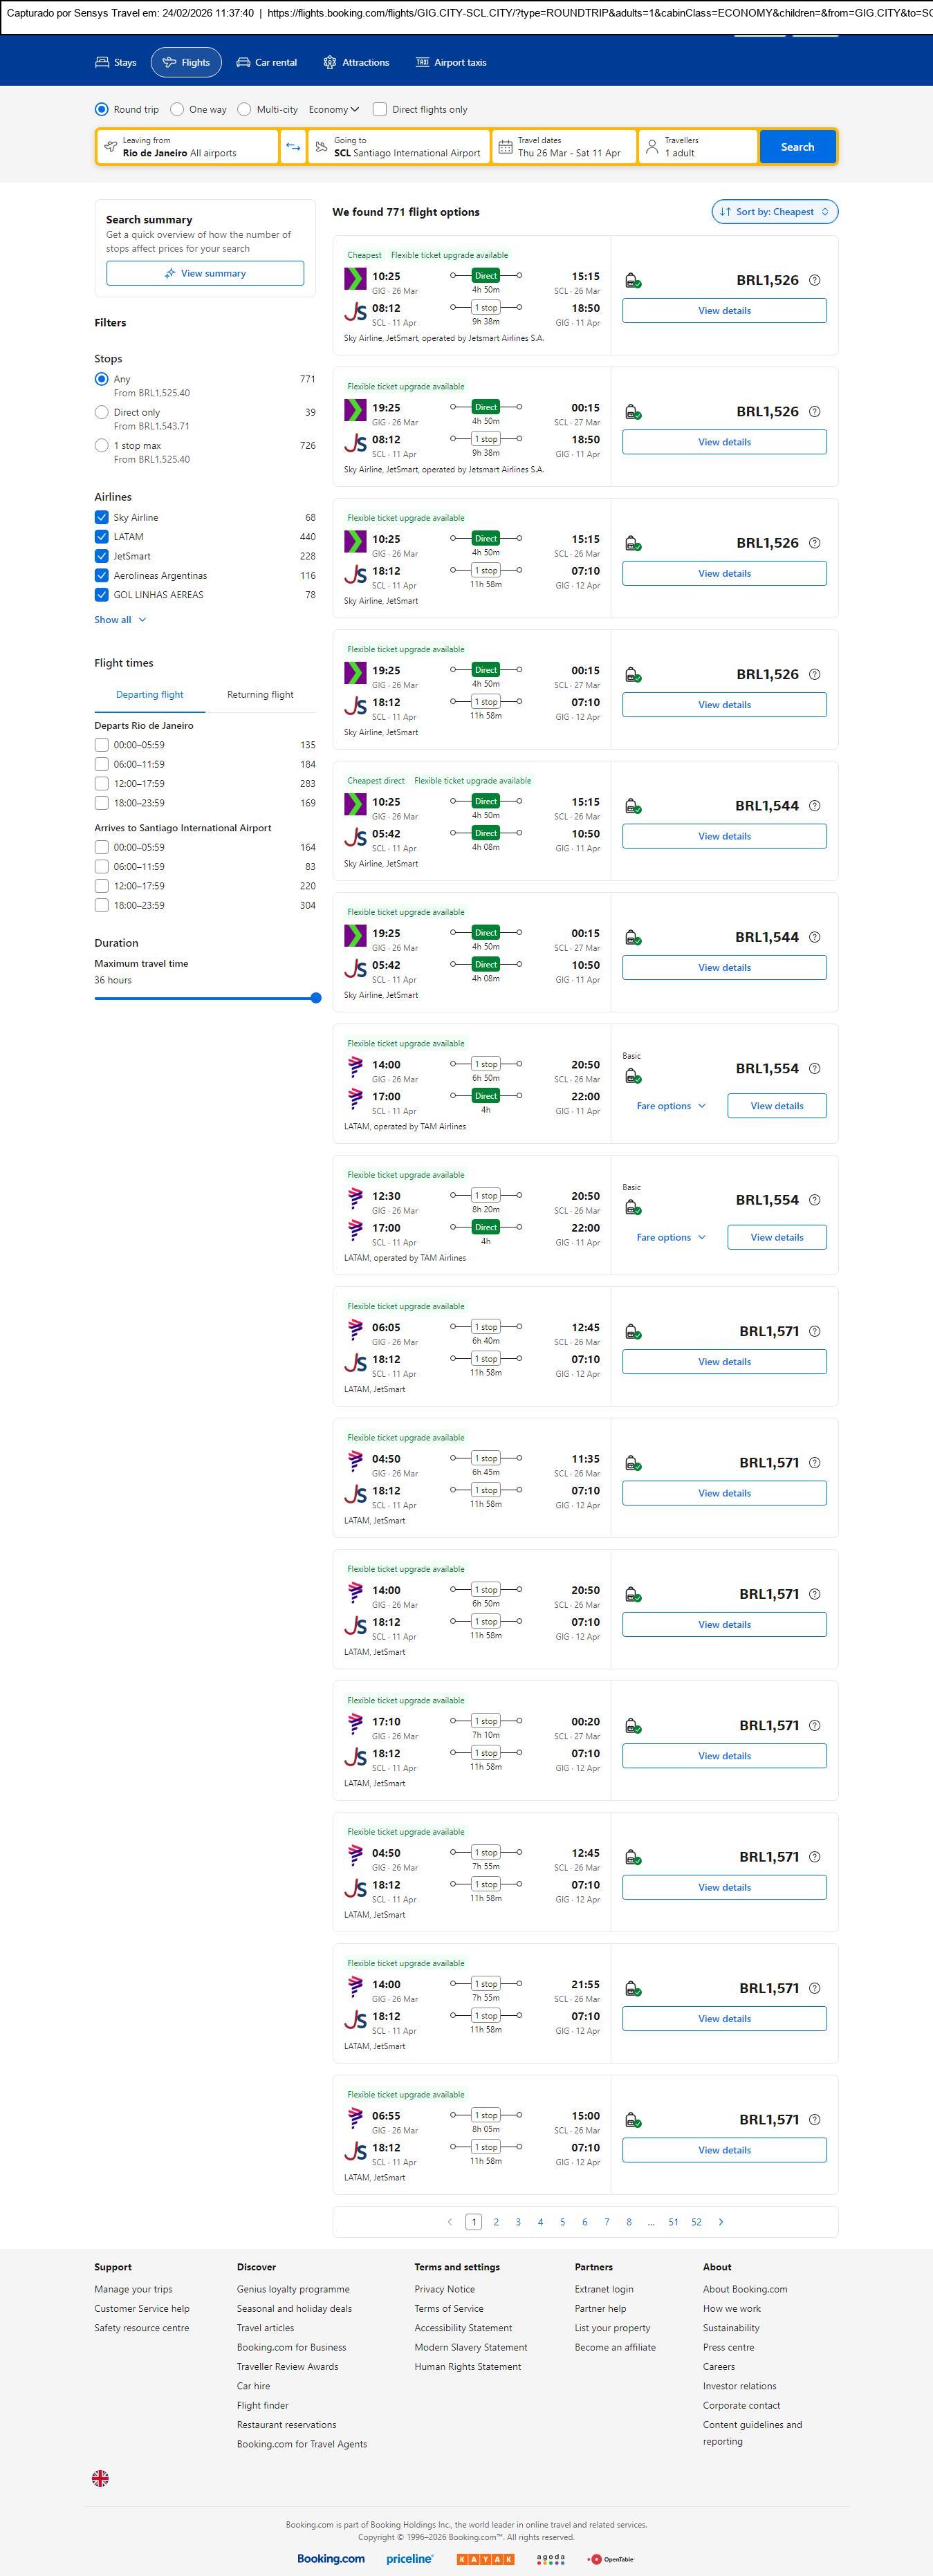The width and height of the screenshot is (933, 2576).
Task: Open the Economy cabin class dropdown
Action: pyautogui.click(x=333, y=110)
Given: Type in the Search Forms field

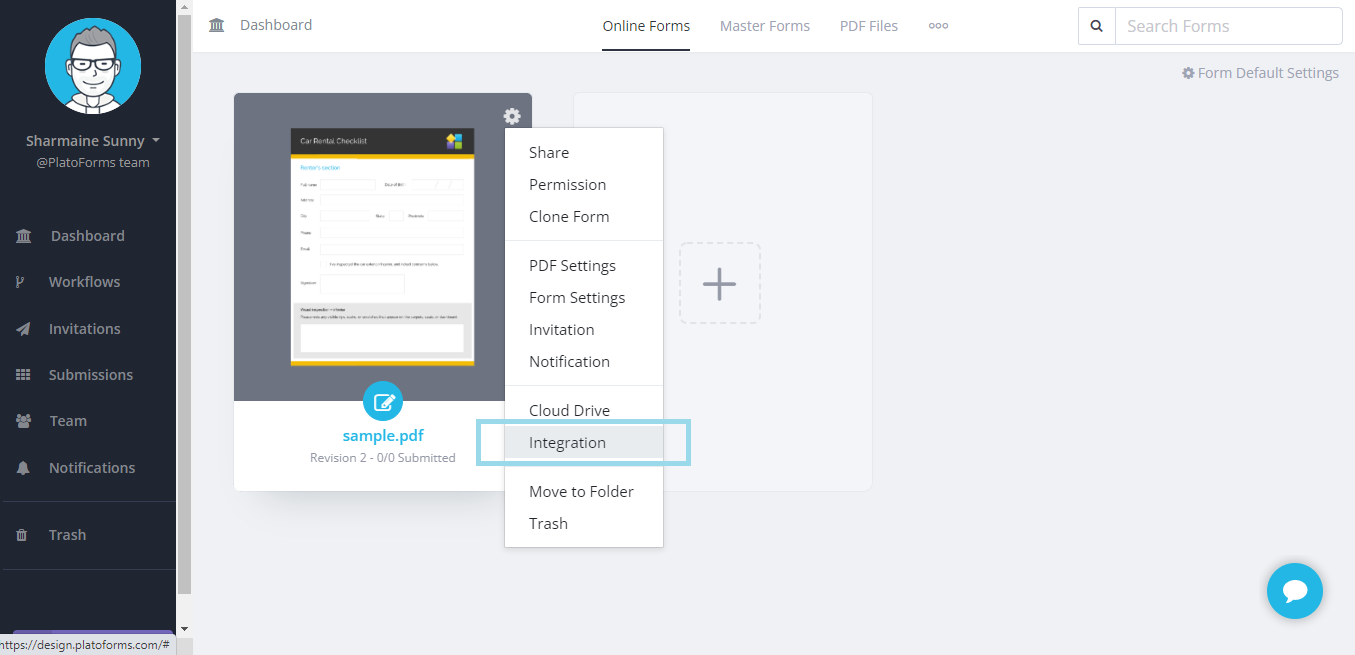Looking at the screenshot, I should pos(1227,26).
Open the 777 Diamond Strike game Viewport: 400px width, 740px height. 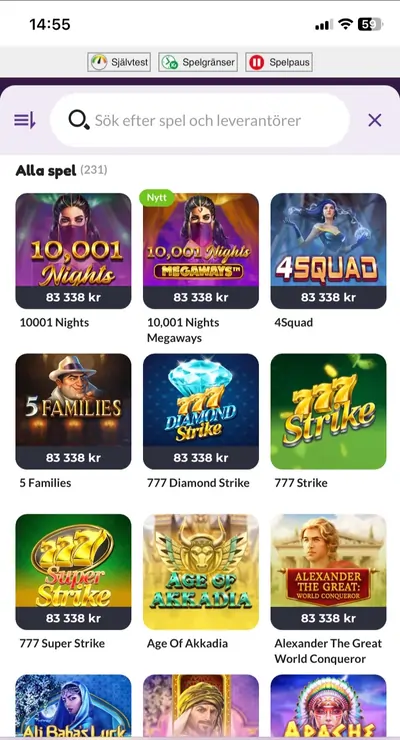pos(200,412)
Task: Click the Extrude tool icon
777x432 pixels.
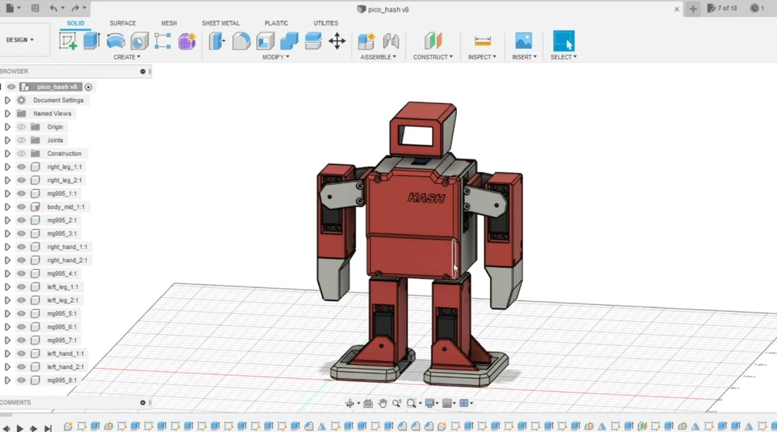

§ §

WORK TO BE COMPLETED — Which lines run from the one containing "Task: Click the Extrude tool icon" through the last line of the entries above? Output them exactly, both ends included, with no pictures.

SOLUTION FOR THIS EXERCISE —
Task: Click the Extrude tool icon
777x432 pixels.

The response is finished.